EPA sends final 2014 RFS rule to White House

Source: Amanda Peterka, E&E reporter • Posted: Sunday, August 24, 2014

U.S. EPA sent a long-overdue final rule setting the 2014 renewable fuel standard to the White House on Friday for interagency review.

In a statement, EPA said it will issue the final rule — already well past the Nov. 30, 2013, deadline set by law — when it’s cleared by the White House’s Office of Management and Budget. OMB reviews typically take about a month.

The 2007 renewable fuel standard requires EPA to mandate the amounts of ethanol and advanced biofuel that refiners must blend into petroleum fuel. While Congress laid out specific targets for those fuels, it gave EPA discretion to lower them under certain conditions.

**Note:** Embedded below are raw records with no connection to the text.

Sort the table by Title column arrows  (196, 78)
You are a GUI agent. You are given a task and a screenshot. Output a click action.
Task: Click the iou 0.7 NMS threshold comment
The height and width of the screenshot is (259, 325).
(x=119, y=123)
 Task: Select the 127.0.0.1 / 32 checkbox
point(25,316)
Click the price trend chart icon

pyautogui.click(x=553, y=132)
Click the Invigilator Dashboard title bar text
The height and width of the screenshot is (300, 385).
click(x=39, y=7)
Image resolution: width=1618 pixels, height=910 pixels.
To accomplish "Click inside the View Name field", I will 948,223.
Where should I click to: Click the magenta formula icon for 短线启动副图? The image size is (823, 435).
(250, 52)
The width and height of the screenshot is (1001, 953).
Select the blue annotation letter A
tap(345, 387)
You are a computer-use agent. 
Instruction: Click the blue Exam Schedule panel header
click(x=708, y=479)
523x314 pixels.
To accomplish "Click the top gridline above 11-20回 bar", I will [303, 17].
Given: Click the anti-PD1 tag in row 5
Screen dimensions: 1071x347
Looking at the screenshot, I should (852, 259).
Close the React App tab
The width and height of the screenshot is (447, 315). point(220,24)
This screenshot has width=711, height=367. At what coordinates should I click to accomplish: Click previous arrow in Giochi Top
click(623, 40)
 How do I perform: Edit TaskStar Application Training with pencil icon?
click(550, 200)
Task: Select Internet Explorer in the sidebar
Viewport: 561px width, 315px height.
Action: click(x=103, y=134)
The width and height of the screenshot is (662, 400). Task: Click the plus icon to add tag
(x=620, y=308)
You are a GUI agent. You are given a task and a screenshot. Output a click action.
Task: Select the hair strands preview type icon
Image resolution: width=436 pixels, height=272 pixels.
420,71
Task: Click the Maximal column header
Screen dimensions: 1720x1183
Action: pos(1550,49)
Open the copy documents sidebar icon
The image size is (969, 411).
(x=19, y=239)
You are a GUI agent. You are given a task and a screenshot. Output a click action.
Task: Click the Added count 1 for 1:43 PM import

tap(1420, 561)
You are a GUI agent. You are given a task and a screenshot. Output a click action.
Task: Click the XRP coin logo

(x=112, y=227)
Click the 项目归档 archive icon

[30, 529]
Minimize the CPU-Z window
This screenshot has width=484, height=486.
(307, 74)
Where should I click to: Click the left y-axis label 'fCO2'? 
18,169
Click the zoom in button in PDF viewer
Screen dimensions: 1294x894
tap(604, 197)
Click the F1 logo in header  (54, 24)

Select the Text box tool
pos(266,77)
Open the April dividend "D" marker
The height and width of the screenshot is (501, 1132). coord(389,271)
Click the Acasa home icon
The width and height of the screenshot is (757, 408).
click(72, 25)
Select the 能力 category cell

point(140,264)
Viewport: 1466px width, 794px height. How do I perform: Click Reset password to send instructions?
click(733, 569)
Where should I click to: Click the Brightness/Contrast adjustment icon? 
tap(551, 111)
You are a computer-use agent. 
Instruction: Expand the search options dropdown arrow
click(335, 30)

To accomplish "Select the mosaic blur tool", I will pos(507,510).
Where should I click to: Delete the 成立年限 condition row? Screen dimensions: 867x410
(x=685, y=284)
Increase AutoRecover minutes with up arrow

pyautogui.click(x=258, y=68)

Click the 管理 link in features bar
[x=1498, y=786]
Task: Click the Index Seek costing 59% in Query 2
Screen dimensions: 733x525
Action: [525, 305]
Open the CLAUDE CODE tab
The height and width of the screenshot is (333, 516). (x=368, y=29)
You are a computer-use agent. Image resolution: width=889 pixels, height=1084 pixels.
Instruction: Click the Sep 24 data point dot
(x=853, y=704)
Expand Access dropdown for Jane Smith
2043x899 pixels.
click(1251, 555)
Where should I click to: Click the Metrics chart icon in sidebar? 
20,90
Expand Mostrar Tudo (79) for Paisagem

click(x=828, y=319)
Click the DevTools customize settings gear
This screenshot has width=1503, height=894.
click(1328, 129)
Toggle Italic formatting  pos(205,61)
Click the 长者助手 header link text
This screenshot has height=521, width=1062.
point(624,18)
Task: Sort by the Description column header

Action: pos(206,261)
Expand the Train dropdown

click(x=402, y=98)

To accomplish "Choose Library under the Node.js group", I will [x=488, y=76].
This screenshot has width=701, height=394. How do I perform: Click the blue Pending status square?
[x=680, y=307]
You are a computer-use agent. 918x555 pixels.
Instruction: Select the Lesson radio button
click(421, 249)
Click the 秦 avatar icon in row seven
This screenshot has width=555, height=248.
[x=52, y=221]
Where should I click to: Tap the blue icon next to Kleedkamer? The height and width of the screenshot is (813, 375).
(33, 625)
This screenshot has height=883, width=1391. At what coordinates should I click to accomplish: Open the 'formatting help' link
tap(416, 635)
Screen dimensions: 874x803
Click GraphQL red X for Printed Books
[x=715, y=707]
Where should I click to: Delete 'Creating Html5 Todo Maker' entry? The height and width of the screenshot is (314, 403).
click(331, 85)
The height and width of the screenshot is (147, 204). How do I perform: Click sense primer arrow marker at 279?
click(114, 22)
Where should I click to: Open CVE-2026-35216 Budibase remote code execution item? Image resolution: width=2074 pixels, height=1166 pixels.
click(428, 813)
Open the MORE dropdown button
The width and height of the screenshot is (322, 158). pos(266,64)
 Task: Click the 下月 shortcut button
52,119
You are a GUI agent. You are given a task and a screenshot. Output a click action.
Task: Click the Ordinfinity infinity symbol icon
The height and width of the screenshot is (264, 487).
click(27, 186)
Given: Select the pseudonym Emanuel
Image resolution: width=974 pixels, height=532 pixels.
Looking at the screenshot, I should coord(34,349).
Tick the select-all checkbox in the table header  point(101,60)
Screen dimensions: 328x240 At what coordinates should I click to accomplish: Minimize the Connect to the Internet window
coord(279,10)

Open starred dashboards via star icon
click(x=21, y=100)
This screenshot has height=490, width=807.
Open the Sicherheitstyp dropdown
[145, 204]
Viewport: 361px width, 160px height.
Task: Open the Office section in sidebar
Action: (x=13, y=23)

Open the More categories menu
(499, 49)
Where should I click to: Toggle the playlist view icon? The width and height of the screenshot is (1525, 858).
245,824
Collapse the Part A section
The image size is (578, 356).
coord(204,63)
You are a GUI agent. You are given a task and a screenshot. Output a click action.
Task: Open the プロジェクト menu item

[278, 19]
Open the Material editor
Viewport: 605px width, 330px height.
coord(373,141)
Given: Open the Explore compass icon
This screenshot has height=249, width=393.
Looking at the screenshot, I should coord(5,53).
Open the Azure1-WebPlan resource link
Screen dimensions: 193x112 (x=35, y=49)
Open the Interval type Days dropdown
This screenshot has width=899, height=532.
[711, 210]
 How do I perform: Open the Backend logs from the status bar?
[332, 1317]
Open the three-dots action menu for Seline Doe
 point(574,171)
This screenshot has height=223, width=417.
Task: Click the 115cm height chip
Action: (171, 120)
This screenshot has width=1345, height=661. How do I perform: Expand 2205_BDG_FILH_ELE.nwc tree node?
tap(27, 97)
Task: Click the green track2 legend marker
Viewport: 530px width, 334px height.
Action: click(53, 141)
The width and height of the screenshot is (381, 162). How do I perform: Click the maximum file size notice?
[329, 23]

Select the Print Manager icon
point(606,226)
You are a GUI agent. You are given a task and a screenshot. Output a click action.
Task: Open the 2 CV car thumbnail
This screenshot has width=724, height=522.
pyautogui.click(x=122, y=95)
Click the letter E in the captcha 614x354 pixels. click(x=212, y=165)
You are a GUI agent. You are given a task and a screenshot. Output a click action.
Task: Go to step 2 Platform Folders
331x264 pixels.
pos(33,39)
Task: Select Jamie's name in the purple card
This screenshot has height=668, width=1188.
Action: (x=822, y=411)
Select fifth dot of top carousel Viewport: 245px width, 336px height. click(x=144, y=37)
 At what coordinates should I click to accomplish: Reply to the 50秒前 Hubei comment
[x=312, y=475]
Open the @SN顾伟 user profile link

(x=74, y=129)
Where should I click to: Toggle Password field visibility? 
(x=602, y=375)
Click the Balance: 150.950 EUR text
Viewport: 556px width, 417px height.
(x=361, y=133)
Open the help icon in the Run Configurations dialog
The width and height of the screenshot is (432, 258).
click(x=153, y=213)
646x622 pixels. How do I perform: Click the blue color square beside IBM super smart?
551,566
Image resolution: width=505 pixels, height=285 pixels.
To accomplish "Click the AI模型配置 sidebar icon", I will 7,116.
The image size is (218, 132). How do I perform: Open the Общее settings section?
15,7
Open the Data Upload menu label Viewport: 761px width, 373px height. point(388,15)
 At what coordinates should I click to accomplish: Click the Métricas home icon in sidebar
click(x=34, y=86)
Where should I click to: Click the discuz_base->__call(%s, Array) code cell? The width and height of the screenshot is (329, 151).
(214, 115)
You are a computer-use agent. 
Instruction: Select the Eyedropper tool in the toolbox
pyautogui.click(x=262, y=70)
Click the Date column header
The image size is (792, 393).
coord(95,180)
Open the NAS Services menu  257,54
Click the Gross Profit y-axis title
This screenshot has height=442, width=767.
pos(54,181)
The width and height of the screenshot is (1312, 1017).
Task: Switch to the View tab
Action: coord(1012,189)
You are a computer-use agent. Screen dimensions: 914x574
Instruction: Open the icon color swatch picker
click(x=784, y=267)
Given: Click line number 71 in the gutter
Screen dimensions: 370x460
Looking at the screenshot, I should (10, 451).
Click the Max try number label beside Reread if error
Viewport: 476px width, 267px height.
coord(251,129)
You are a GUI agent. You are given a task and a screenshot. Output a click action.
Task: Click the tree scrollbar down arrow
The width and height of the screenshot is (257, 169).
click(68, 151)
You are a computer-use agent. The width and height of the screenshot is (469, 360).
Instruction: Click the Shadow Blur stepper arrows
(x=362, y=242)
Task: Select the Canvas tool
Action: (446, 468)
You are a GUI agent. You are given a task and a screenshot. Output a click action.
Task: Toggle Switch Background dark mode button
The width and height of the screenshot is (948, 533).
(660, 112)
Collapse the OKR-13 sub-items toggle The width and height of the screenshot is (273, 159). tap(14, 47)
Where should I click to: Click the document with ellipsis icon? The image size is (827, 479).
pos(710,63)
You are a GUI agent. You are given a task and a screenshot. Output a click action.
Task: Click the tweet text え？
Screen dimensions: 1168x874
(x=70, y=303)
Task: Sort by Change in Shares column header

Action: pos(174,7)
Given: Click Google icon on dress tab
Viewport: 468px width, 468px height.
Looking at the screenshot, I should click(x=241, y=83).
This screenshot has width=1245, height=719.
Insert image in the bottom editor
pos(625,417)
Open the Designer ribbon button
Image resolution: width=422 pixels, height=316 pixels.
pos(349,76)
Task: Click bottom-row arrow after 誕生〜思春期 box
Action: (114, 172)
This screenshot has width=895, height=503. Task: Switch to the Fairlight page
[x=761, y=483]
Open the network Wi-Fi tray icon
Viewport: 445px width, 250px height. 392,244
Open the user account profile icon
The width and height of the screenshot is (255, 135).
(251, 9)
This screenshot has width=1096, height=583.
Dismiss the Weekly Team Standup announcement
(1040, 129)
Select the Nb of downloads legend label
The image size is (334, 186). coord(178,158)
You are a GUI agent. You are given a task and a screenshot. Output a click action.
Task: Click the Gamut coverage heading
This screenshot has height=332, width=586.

In its November proposal for 2014 requirements, EPA called for the first-ever rollbacks of both the ethanol and advanced biofuels mandates. The agency said it would require 13.01 billion gallons for corn ethanol and 2.2 billion ethanol-equivalent gallons of total advanced biofuels, a category that includes cellulosic biofuels and biodiesel.

The proposed total renewable fuel target of 15.21 billion gallons represents a 16 percent reduction from 2014 levels in the RFS law (E&ENews PM, Nov. 15, 2013).

The EPA proposal generated 340,000 public comments and a firestorm of criticism among farmers and ethanol producers, who said that it would hurt rural economies and undermine energy independence goals. Over the last half-year, biofuel groups launched several campaigns to rally support for the RFS.

EPA has widely been expected to increase the proposed targets in its final rule, and administration officials have suggested as much in many public appearances and meetings with RFS supporters (E&E Daily, July 25).

But the agency didn’t hint today about the final numbers. In its proposal, EPA based the lower targets on limits to the amount of ethanol that can be used in cars and fueling infrastructure and a lack of commercially available advanced biofuel.

“EPA supports the energy independence and security goals that congress envisioned when establishing the RFS program,” EPA said in its emailed statement. “The agency’s overarching goal is to put the RFS program on a path that supports continued growth in renewable fuels over time.”

Biofuel supporters urged the Obama administration to finalize the rule as quickly as possible.

“We’re pleased to see the process moving forward and hope the final rule will show that this administration is standing behind our national goals for clean, domestic fuels that strengthen our economy and national security,” said Anne Steckel, vice president of federal affairs for the National Biodiesel Board.

EPA has twice extended the compliance period for the 2013 requirements as it completes the final 2014 rule.

The oil industry has consistently criticized EPA for the delay in issuing the final rule, saying that it hurts businesses because they cannot plan ahead without knowing this year’s requirements. The delay has led to speculation that the Obama administration is hoping to help out Democratic Senate candidates in corn states (E&E Daily, June 9).

EPA’s proposal has coincided with a push in Congress to reform or repeal the renewable fuel standard. Critics, mostly led by the American Petroleum Institute, argue that EPA’s delay in the 2014 rule and the resulting uncertainty over the final numbers signal that the standard is broken.

“This is the longest, most unreasonable delay in a history of long, unreasonable delays when it comes to implementing the RFS under this administration,” API senior policy adviser Patrick Kelly said.